Dataset excerpt:
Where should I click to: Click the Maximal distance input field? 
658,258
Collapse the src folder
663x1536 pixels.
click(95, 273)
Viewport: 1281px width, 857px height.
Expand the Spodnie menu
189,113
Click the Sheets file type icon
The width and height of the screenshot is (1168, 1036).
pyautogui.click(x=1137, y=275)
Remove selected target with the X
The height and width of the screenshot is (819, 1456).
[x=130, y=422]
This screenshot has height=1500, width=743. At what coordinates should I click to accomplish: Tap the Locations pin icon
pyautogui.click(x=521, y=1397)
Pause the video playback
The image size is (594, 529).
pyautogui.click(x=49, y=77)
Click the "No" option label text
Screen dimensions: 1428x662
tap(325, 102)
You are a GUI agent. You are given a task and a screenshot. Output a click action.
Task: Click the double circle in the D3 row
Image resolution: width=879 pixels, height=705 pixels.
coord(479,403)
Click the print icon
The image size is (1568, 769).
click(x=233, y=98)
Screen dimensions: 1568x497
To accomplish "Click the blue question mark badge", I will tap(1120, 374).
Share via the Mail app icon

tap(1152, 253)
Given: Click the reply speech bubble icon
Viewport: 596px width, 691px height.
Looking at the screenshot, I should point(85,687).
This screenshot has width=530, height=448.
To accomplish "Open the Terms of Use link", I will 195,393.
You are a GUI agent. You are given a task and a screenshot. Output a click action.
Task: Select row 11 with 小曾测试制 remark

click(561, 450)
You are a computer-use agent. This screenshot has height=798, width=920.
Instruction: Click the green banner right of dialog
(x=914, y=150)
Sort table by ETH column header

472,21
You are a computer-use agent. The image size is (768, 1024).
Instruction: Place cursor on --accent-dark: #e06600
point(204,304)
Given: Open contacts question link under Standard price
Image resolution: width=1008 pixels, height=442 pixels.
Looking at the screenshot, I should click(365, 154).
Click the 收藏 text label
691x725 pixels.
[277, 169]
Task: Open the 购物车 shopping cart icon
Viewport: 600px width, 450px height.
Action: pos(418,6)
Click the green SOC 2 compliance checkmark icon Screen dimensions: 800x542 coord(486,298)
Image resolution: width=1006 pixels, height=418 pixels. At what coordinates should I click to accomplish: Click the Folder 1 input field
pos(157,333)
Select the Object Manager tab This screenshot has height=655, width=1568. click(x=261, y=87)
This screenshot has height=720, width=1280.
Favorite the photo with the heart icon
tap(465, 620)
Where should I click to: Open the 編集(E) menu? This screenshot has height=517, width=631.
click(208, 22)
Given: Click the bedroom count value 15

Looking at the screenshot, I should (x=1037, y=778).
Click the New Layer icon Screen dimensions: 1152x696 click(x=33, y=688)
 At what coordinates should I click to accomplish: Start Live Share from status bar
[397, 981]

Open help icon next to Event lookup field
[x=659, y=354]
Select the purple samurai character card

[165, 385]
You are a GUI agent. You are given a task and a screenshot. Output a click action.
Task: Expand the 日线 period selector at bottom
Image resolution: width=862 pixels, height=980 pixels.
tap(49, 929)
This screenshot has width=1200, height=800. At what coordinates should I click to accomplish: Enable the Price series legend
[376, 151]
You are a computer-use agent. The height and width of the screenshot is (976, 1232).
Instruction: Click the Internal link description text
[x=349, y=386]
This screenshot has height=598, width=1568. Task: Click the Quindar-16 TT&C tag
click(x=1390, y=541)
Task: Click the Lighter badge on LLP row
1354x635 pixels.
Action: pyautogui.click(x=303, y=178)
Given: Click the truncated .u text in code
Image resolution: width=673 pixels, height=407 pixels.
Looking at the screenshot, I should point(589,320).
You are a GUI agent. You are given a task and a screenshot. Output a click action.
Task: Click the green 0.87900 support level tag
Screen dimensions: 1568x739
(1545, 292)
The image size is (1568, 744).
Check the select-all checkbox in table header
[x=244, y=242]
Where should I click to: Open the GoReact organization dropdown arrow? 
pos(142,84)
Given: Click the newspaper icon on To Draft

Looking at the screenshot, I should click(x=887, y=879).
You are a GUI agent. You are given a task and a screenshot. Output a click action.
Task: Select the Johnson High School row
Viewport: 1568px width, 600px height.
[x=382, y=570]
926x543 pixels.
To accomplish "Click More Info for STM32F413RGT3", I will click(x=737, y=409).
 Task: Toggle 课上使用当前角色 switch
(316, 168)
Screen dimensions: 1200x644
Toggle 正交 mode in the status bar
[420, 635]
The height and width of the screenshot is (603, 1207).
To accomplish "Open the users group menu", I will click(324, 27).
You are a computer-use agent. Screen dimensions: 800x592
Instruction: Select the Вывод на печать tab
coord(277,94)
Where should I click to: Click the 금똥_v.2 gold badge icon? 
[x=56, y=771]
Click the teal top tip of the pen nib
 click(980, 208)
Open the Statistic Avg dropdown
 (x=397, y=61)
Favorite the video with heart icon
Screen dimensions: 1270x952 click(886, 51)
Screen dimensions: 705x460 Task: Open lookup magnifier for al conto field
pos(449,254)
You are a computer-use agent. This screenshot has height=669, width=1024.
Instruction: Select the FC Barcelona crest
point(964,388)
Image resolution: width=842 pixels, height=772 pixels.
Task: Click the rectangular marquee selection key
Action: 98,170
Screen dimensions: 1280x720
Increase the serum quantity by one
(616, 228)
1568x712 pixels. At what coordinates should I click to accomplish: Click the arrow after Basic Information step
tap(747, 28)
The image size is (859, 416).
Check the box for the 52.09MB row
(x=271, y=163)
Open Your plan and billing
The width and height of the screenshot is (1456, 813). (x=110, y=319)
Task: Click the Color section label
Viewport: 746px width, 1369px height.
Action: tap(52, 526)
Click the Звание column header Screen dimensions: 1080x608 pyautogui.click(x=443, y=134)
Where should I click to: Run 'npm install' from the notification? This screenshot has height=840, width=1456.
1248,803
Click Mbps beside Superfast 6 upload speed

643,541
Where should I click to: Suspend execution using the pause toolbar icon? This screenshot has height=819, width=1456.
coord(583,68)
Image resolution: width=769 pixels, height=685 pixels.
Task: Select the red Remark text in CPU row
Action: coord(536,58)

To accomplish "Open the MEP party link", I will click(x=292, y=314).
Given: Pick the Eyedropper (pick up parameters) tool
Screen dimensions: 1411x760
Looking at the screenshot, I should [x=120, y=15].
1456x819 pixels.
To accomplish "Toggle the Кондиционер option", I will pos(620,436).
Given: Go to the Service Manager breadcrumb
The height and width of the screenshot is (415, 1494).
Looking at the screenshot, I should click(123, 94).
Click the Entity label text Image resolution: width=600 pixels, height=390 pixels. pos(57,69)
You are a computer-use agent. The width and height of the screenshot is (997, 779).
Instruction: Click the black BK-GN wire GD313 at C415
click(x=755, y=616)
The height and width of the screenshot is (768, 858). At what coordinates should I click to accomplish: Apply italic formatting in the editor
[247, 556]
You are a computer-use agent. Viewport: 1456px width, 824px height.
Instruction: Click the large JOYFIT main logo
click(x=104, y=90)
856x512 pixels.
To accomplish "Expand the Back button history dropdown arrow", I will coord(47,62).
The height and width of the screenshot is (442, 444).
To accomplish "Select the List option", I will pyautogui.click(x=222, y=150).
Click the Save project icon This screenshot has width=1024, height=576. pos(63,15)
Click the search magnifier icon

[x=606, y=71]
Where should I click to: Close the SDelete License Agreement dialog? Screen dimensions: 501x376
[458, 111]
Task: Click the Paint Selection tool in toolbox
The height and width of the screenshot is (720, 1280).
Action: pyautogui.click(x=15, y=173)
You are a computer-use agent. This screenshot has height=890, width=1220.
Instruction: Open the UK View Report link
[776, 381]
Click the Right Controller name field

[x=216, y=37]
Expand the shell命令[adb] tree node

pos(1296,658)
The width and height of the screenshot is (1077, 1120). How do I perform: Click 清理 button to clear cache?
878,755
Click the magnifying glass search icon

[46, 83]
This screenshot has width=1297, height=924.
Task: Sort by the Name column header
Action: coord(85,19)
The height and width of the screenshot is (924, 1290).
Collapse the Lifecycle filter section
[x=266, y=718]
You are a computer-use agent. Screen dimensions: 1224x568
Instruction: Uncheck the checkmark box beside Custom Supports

• [DIRECTION]:
Repeat the items word for word, starting at the line containing "Given: Click the bedroom count value 15" and ending at the line containing "[x=244, y=242]", with both lines included.

• [OUTPUT OF THE TASK]:
Given: Click the bedroom count value 15

Looking at the screenshot, I should (x=1037, y=778).
Click the New Layer icon Screen dimensions: 1152x696 click(x=33, y=688)
 At what coordinates should I click to accomplish: Start Live Share from status bar
[397, 981]

Open help icon next to Event lookup field
[x=659, y=354]
Select the purple samurai character card

[165, 385]
You are a GUI agent. You are given a task and a screenshot. Output a click action.
Task: Expand the 日线 period selector at bottom
Image resolution: width=862 pixels, height=980 pixels.
tap(49, 929)
This screenshot has width=1200, height=800. At what coordinates should I click to accomplish: Enable the Price series legend
[376, 151]
You are a computer-use agent. The height and width of the screenshot is (976, 1232).
Instruction: Click the Internal link description text
[x=349, y=386]
This screenshot has height=598, width=1568. Task: Click the Quindar-16 TT&C tag
click(x=1390, y=541)
Task: Click the Lighter badge on LLP row
1354x635 pixels.
Action: pyautogui.click(x=303, y=178)
Given: Click the truncated .u text in code
Image resolution: width=673 pixels, height=407 pixels.
Looking at the screenshot, I should point(589,320).
You are a GUI agent. You are given a task and a screenshot. Output a click action.
Task: Click the green 0.87900 support level tag
Screen dimensions: 1568x739
(1545, 292)
The image size is (1568, 744).
Check the select-all checkbox in table header
[x=244, y=242]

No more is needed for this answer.